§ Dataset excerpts
►

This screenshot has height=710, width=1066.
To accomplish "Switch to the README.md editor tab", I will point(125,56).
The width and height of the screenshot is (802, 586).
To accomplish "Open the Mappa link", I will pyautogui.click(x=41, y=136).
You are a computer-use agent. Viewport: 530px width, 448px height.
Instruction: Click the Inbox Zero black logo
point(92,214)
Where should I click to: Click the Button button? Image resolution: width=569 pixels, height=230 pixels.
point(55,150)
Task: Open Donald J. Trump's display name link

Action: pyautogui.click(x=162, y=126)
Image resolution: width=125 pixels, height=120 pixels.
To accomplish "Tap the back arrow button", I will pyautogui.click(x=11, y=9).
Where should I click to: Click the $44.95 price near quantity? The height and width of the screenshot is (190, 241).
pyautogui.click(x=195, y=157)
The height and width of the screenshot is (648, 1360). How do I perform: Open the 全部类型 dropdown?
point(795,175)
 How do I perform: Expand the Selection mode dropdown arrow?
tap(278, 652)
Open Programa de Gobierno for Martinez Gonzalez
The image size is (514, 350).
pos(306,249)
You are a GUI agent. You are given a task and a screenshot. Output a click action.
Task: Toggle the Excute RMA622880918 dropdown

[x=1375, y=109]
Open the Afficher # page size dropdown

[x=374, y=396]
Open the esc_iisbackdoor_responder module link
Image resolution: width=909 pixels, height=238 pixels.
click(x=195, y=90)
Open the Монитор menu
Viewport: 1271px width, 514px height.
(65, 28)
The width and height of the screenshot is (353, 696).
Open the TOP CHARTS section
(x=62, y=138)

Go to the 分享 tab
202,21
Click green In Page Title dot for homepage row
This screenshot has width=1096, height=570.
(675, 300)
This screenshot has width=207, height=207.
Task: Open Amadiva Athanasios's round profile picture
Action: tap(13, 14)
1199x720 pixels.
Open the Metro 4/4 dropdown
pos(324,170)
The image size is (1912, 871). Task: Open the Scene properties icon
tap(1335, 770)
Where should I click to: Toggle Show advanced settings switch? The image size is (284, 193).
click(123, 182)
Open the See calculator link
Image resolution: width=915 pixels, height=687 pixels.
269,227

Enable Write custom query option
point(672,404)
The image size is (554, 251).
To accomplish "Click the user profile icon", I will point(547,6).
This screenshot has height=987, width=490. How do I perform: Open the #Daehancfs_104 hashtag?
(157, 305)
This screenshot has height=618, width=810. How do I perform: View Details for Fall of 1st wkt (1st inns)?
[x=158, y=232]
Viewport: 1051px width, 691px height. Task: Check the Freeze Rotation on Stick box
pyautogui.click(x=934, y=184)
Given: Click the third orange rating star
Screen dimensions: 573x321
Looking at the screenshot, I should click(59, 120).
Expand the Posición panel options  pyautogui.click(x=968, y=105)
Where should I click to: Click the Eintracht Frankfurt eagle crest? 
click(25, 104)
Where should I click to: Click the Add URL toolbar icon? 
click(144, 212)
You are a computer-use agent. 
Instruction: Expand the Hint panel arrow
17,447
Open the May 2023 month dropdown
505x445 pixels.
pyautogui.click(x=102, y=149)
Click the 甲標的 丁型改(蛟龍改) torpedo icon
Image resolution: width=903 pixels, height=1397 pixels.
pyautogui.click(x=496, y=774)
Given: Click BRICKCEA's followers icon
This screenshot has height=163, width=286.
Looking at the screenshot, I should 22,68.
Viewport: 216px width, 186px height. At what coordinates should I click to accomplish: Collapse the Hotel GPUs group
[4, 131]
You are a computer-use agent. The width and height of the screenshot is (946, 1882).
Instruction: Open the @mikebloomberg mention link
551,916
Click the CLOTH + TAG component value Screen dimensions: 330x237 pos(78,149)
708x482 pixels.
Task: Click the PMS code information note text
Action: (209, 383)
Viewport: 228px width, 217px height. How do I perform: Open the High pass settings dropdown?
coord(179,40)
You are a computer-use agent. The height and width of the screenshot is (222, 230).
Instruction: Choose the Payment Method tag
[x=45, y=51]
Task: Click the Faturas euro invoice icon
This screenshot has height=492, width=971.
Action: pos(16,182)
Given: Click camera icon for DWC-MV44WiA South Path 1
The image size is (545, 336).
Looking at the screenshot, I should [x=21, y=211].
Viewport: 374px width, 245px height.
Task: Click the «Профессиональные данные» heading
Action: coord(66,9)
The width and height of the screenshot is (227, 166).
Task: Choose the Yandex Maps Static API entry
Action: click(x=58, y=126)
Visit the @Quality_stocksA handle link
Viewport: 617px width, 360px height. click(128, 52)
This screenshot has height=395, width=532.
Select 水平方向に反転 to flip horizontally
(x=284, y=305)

◄

§ Task description
The entries above must be written out again exactly as they are.

§ Result of this exercise
This screenshot has height=710, width=1066.
To accomplish "Switch to the README.md editor tab", I will point(125,56).
The width and height of the screenshot is (802, 586).
To accomplish "Open the Mappa link", I will pyautogui.click(x=41, y=136).
You are a computer-use agent. Viewport: 530px width, 448px height.
Instruction: Click the Inbox Zero black logo
point(92,214)
Where should I click to: Click the Button button? Image resolution: width=569 pixels, height=230 pixels.
point(55,150)
Task: Open Donald J. Trump's display name link

Action: pyautogui.click(x=162, y=126)
Image resolution: width=125 pixels, height=120 pixels.
To accomplish "Tap the back arrow button", I will pyautogui.click(x=11, y=9).
Where should I click to: Click the $44.95 price near quantity? The height and width of the screenshot is (190, 241).
pyautogui.click(x=195, y=157)
The height and width of the screenshot is (648, 1360). How do I perform: Open the 全部类型 dropdown?
point(795,175)
 How do I perform: Expand the Selection mode dropdown arrow?
tap(278, 652)
Open Programa de Gobierno for Martinez Gonzalez
The image size is (514, 350).
pos(306,249)
You are a GUI agent. You are given a task and a screenshot. Output a click action.
Task: Toggle the Excute RMA622880918 dropdown

[x=1375, y=109]
Open the Afficher # page size dropdown

[x=374, y=396]
Open the esc_iisbackdoor_responder module link
Image resolution: width=909 pixels, height=238 pixels.
click(x=195, y=90)
Open the Монитор menu
Viewport: 1271px width, 514px height.
(65, 28)
The width and height of the screenshot is (353, 696).
Open the TOP CHARTS section
(x=62, y=138)

Go to the 分享 tab
202,21
Click green In Page Title dot for homepage row
This screenshot has width=1096, height=570.
(675, 300)
This screenshot has width=207, height=207.
Task: Open Amadiva Athanasios's round profile picture
Action: tap(13, 14)
1199x720 pixels.
Open the Metro 4/4 dropdown
pos(324,170)
The image size is (1912, 871). Task: Open the Scene properties icon
tap(1335, 770)
Where should I click to: Toggle Show advanced settings switch? The image size is (284, 193).
click(123, 182)
Open the See calculator link
Image resolution: width=915 pixels, height=687 pixels.
269,227

Enable Write custom query option
point(672,404)
The image size is (554, 251).
To accomplish "Click the user profile icon", I will point(547,6).
This screenshot has height=987, width=490. How do I perform: Open the #Daehancfs_104 hashtag?
(157, 305)
This screenshot has height=618, width=810. How do I perform: View Details for Fall of 1st wkt (1st inns)?
[x=158, y=232]
Viewport: 1051px width, 691px height. Task: Check the Freeze Rotation on Stick box
pyautogui.click(x=934, y=184)
Given: Click the third orange rating star
Screen dimensions: 573x321
Looking at the screenshot, I should click(59, 120).
Expand the Posición panel options  pyautogui.click(x=968, y=105)
Where should I click to: Click the Eintracht Frankfurt eagle crest? 
click(25, 104)
Where should I click to: Click the Add URL toolbar icon? 
click(144, 212)
You are a computer-use agent. 
Instruction: Expand the Hint panel arrow
17,447
Open the May 2023 month dropdown
505x445 pixels.
pyautogui.click(x=102, y=149)
Click the 甲標的 丁型改(蛟龍改) torpedo icon
Image resolution: width=903 pixels, height=1397 pixels.
pyautogui.click(x=496, y=774)
Given: Click BRICKCEA's followers icon
This screenshot has height=163, width=286.
Looking at the screenshot, I should 22,68.
Viewport: 216px width, 186px height. At what coordinates should I click to accomplish: Collapse the Hotel GPUs group
[4, 131]
You are a computer-use agent. The width and height of the screenshot is (946, 1882).
Instruction: Open the @mikebloomberg mention link
551,916
Click the CLOTH + TAG component value Screen dimensions: 330x237 pos(78,149)
708x482 pixels.
Task: Click the PMS code information note text
Action: (209, 383)
Viewport: 228px width, 217px height. How do I perform: Open the High pass settings dropdown?
coord(179,40)
You are a computer-use agent. The height and width of the screenshot is (222, 230).
Instruction: Choose the Payment Method tag
[x=45, y=51]
Task: Click the Faturas euro invoice icon
This screenshot has height=492, width=971.
Action: pos(16,182)
Given: Click camera icon for DWC-MV44WiA South Path 1
The image size is (545, 336).
Looking at the screenshot, I should [x=21, y=211].
Viewport: 374px width, 245px height.
Task: Click the «Профессиональные данные» heading
Action: coord(66,9)
The width and height of the screenshot is (227, 166).
Task: Choose the Yandex Maps Static API entry
Action: click(x=58, y=126)
Visit the @Quality_stocksA handle link
Viewport: 617px width, 360px height. click(128, 52)
This screenshot has height=395, width=532.
Select 水平方向に反転 to flip horizontally
(x=284, y=305)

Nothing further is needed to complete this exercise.